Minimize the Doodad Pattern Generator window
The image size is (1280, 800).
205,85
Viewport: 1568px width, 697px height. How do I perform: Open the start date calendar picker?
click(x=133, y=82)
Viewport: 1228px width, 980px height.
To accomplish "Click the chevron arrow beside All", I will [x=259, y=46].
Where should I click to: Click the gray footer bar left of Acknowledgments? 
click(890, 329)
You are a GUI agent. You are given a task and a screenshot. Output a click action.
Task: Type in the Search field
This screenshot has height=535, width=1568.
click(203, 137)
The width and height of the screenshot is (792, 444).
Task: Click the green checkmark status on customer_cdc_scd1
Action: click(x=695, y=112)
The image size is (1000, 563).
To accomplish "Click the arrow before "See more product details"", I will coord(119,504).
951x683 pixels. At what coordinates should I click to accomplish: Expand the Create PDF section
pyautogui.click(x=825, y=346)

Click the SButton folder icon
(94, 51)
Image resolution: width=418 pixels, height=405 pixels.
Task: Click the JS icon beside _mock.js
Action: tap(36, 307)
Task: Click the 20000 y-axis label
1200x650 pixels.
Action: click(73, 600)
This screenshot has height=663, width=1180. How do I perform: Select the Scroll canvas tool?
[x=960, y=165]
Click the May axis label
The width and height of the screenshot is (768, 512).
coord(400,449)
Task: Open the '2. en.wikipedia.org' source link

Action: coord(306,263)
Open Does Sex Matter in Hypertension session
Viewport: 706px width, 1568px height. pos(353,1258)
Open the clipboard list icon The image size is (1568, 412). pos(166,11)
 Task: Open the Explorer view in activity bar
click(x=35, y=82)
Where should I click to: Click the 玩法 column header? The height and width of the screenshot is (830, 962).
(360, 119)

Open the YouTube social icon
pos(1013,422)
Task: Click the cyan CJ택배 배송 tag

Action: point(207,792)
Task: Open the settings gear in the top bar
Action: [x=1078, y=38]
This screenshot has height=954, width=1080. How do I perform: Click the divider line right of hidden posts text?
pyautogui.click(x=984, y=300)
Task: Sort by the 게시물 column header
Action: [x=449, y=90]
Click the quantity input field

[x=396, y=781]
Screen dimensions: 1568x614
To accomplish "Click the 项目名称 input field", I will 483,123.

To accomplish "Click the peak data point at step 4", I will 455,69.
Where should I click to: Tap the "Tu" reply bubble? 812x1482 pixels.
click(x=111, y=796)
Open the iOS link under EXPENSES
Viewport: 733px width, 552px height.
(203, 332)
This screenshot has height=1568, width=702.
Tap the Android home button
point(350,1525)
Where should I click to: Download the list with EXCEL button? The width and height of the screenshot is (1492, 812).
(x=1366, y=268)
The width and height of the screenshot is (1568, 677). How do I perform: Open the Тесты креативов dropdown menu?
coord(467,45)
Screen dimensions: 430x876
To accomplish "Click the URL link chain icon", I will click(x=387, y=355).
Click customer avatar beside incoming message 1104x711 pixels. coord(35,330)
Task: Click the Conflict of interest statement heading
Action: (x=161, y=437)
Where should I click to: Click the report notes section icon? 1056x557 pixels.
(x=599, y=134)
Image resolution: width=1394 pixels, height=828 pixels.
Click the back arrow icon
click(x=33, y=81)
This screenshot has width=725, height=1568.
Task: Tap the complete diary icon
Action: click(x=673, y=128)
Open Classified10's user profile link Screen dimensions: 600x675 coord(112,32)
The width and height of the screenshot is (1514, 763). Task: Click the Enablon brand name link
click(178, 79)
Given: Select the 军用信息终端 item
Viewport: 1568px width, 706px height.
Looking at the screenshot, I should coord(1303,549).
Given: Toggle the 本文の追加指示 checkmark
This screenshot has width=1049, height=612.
____
» HOW TO COMPLETE THIS TASK
Print the material in full, exactly as written.

» TASK OUTPUT
Minimize the Doodad Pattern Generator window
The image size is (1280, 800).
205,85
Viewport: 1568px width, 697px height. How do I perform: Open the start date calendar picker?
click(x=133, y=82)
Viewport: 1228px width, 980px height.
To accomplish "Click the chevron arrow beside All", I will [x=259, y=46].
Where should I click to: Click the gray footer bar left of Acknowledgments? 
click(890, 329)
You are a GUI agent. You are given a task and a screenshot. Output a click action.
Task: Type in the Search field
This screenshot has height=535, width=1568.
click(203, 137)
The width and height of the screenshot is (792, 444).
Task: Click the green checkmark status on customer_cdc_scd1
Action: click(x=695, y=112)
The image size is (1000, 563).
To accomplish "Click the arrow before "See more product details"", I will coord(119,504).
951x683 pixels. At what coordinates should I click to accomplish: Expand the Create PDF section
pyautogui.click(x=825, y=346)

Click the SButton folder icon
(94, 51)
Image resolution: width=418 pixels, height=405 pixels.
Task: Click the JS icon beside _mock.js
Action: tap(36, 307)
Task: Click the 20000 y-axis label
1200x650 pixels.
Action: click(73, 600)
This screenshot has height=663, width=1180. How do I perform: Select the Scroll canvas tool?
[x=960, y=165]
Click the May axis label
The width and height of the screenshot is (768, 512).
coord(400,449)
Task: Open the '2. en.wikipedia.org' source link

Action: coord(306,263)
Open Does Sex Matter in Hypertension session
Viewport: 706px width, 1568px height. pos(353,1258)
Open the clipboard list icon The image size is (1568, 412). pos(166,11)
 Task: Open the Explorer view in activity bar
click(x=35, y=82)
Where should I click to: Click the 玩法 column header? The height and width of the screenshot is (830, 962).
(360, 119)

Open the YouTube social icon
pos(1013,422)
Task: Click the cyan CJ택배 배송 tag

Action: point(207,792)
Task: Open the settings gear in the top bar
Action: [x=1078, y=38]
This screenshot has height=954, width=1080. How do I perform: Click the divider line right of hidden posts text?
pyautogui.click(x=984, y=300)
Task: Sort by the 게시물 column header
Action: [x=449, y=90]
Click the quantity input field

[x=396, y=781]
Screen dimensions: 1568x614
To accomplish "Click the 项目名称 input field", I will 483,123.

To accomplish "Click the peak data point at step 4", I will 455,69.
Where should I click to: Tap the "Tu" reply bubble? 812x1482 pixels.
click(x=111, y=796)
Open the iOS link under EXPENSES
Viewport: 733px width, 552px height.
(203, 332)
This screenshot has height=1568, width=702.
Tap the Android home button
point(350,1525)
Where should I click to: Download the list with EXCEL button? The width and height of the screenshot is (1492, 812).
(x=1366, y=268)
The width and height of the screenshot is (1568, 677). How do I perform: Open the Тесты креативов dropdown menu?
coord(467,45)
Screen dimensions: 430x876
To accomplish "Click the URL link chain icon", I will click(x=387, y=355).
Click customer avatar beside incoming message 1104x711 pixels. coord(35,330)
Task: Click the Conflict of interest statement heading
Action: (x=161, y=437)
Where should I click to: Click the report notes section icon? 1056x557 pixels.
(x=599, y=134)
Image resolution: width=1394 pixels, height=828 pixels.
Click the back arrow icon
click(x=33, y=81)
This screenshot has width=725, height=1568.
Task: Tap the complete diary icon
Action: click(x=673, y=128)
Open Classified10's user profile link Screen dimensions: 600x675 coord(112,32)
The width and height of the screenshot is (1514, 763). Task: Click the Enablon brand name link
click(178, 79)
Given: Select the 军用信息终端 item
Viewport: 1568px width, 706px height.
Looking at the screenshot, I should coord(1303,549).
Given: Toggle the 本文の追加指示 checkmark
This screenshot has width=1049, height=612.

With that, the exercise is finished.